▼▼▼
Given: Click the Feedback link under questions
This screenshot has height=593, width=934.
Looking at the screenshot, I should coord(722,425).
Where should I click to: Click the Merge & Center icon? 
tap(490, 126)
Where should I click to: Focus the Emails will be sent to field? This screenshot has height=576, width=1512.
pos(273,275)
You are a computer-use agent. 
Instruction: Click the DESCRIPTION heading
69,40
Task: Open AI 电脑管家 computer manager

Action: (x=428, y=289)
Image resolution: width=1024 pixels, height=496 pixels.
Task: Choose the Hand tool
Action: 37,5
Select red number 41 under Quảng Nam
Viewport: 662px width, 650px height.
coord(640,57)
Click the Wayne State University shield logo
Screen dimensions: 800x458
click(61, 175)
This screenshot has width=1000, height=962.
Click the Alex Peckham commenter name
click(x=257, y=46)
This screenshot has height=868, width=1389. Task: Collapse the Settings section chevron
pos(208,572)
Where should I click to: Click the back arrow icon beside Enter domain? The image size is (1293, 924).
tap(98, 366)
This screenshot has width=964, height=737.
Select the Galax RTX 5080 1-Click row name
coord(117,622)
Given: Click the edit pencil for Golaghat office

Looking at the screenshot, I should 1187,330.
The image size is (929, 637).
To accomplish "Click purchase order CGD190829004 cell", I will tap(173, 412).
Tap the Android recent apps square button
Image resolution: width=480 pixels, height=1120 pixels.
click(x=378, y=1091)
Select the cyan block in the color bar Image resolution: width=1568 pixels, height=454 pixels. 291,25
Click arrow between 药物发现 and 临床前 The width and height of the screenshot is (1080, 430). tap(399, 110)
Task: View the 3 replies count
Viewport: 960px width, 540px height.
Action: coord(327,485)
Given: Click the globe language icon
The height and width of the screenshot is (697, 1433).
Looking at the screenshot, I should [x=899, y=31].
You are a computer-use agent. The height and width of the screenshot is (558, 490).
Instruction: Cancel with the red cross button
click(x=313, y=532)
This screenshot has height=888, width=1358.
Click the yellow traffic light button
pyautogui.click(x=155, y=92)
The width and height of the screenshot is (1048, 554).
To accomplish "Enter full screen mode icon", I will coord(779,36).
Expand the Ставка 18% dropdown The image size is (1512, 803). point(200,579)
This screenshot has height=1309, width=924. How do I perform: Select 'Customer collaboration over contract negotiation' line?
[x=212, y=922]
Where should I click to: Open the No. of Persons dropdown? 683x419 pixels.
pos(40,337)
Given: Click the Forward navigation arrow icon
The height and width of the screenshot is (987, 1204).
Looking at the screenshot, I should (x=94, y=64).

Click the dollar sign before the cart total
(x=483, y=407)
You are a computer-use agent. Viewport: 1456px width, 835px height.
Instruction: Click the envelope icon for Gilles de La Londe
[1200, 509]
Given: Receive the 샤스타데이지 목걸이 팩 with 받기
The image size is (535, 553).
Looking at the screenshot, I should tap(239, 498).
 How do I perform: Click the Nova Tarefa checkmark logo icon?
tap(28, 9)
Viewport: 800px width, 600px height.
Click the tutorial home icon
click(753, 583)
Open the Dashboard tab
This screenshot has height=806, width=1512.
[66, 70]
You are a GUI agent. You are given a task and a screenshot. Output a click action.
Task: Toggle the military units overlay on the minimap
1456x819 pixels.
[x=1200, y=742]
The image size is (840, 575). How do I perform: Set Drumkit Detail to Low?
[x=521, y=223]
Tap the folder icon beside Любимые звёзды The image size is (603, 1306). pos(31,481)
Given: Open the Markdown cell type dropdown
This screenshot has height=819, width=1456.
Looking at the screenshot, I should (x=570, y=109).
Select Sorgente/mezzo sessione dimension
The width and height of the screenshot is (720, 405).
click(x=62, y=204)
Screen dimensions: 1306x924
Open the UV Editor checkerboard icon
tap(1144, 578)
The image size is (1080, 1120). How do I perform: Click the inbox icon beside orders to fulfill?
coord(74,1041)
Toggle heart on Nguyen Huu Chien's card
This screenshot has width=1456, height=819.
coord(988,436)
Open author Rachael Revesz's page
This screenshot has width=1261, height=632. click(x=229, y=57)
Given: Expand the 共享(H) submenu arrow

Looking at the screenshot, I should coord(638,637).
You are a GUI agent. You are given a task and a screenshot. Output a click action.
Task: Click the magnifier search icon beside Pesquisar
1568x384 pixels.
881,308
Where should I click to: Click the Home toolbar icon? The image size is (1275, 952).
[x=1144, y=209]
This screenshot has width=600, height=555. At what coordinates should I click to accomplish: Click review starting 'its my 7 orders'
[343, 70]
▲▲▲
**Task instructions:** Copy the listing above line for line, with no changes.

**Result:**
Given: Click the Feedback link under questions
This screenshot has height=593, width=934.
Looking at the screenshot, I should coord(722,425).
Where should I click to: Click the Merge & Center icon? 
tap(490, 126)
Where should I click to: Focus the Emails will be sent to field? This screenshot has height=576, width=1512.
pos(273,275)
You are a computer-use agent. 
Instruction: Click the DESCRIPTION heading
69,40
Task: Open AI 电脑管家 computer manager

Action: (x=428, y=289)
Image resolution: width=1024 pixels, height=496 pixels.
Task: Choose the Hand tool
Action: 37,5
Select red number 41 under Quảng Nam
Viewport: 662px width, 650px height.
coord(640,57)
Click the Wayne State University shield logo
Screen dimensions: 800x458
click(61, 175)
This screenshot has width=1000, height=962.
Click the Alex Peckham commenter name
click(x=257, y=46)
This screenshot has height=868, width=1389. Task: Collapse the Settings section chevron
pos(208,572)
Where should I click to: Click the back arrow icon beside Enter domain? The image size is (1293, 924).
tap(98, 366)
This screenshot has width=964, height=737.
Select the Galax RTX 5080 1-Click row name
coord(117,622)
Given: Click the edit pencil for Golaghat office

Looking at the screenshot, I should 1187,330.
The image size is (929, 637).
To accomplish "Click purchase order CGD190829004 cell", I will tap(173, 412).
Tap the Android recent apps square button
Image resolution: width=480 pixels, height=1120 pixels.
click(x=378, y=1091)
Select the cyan block in the color bar Image resolution: width=1568 pixels, height=454 pixels. 291,25
Click arrow between 药物发现 and 临床前 The width and height of the screenshot is (1080, 430). tap(399, 110)
Task: View the 3 replies count
Viewport: 960px width, 540px height.
Action: coord(327,485)
Given: Click the globe language icon
The height and width of the screenshot is (697, 1433).
Looking at the screenshot, I should [x=899, y=31].
You are a computer-use agent. The height and width of the screenshot is (558, 490).
Instruction: Cancel with the red cross button
click(x=313, y=532)
This screenshot has height=888, width=1358.
Click the yellow traffic light button
pyautogui.click(x=155, y=92)
The width and height of the screenshot is (1048, 554).
To accomplish "Enter full screen mode icon", I will coord(779,36).
Expand the Ставка 18% dropdown The image size is (1512, 803). point(200,579)
This screenshot has height=1309, width=924. How do I perform: Select 'Customer collaboration over contract negotiation' line?
[x=212, y=922]
Where should I click to: Open the No. of Persons dropdown? 683x419 pixels.
pos(40,337)
Given: Click the Forward navigation arrow icon
The height and width of the screenshot is (987, 1204).
Looking at the screenshot, I should (x=94, y=64).

Click the dollar sign before the cart total
(x=483, y=407)
You are a computer-use agent. Viewport: 1456px width, 835px height.
Instruction: Click the envelope icon for Gilles de La Londe
[1200, 509]
Given: Receive the 샤스타데이지 목걸이 팩 with 받기
The image size is (535, 553).
Looking at the screenshot, I should tap(239, 498).
 How do I perform: Click the Nova Tarefa checkmark logo icon?
tap(28, 9)
Viewport: 800px width, 600px height.
Click the tutorial home icon
click(753, 583)
Open the Dashboard tab
This screenshot has height=806, width=1512.
[66, 70]
You are a GUI agent. You are given a task and a screenshot. Output a click action.
Task: Toggle the military units overlay on the minimap
1456x819 pixels.
[x=1200, y=742]
The image size is (840, 575). How do I perform: Set Drumkit Detail to Low?
[x=521, y=223]
Tap the folder icon beside Любимые звёзды The image size is (603, 1306). pos(31,481)
Given: Open the Markdown cell type dropdown
This screenshot has height=819, width=1456.
Looking at the screenshot, I should (x=570, y=109).
Select Sorgente/mezzo sessione dimension
The width and height of the screenshot is (720, 405).
click(x=62, y=204)
Screen dimensions: 1306x924
Open the UV Editor checkerboard icon
tap(1144, 578)
The image size is (1080, 1120). How do I perform: Click the inbox icon beside orders to fulfill?
coord(74,1041)
Toggle heart on Nguyen Huu Chien's card
This screenshot has width=1456, height=819.
coord(988,436)
Open author Rachael Revesz's page
This screenshot has width=1261, height=632. click(x=229, y=57)
Given: Expand the 共享(H) submenu arrow

Looking at the screenshot, I should coord(638,637).
You are a GUI agent. You are given a task and a screenshot. Output a click action.
Task: Click the magnifier search icon beside Pesquisar
1568x384 pixels.
881,308
Where should I click to: Click the Home toolbar icon? The image size is (1275, 952).
[x=1144, y=209]
This screenshot has width=600, height=555. At what coordinates should I click to accomplish: Click review starting 'its my 7 orders'
[343, 70]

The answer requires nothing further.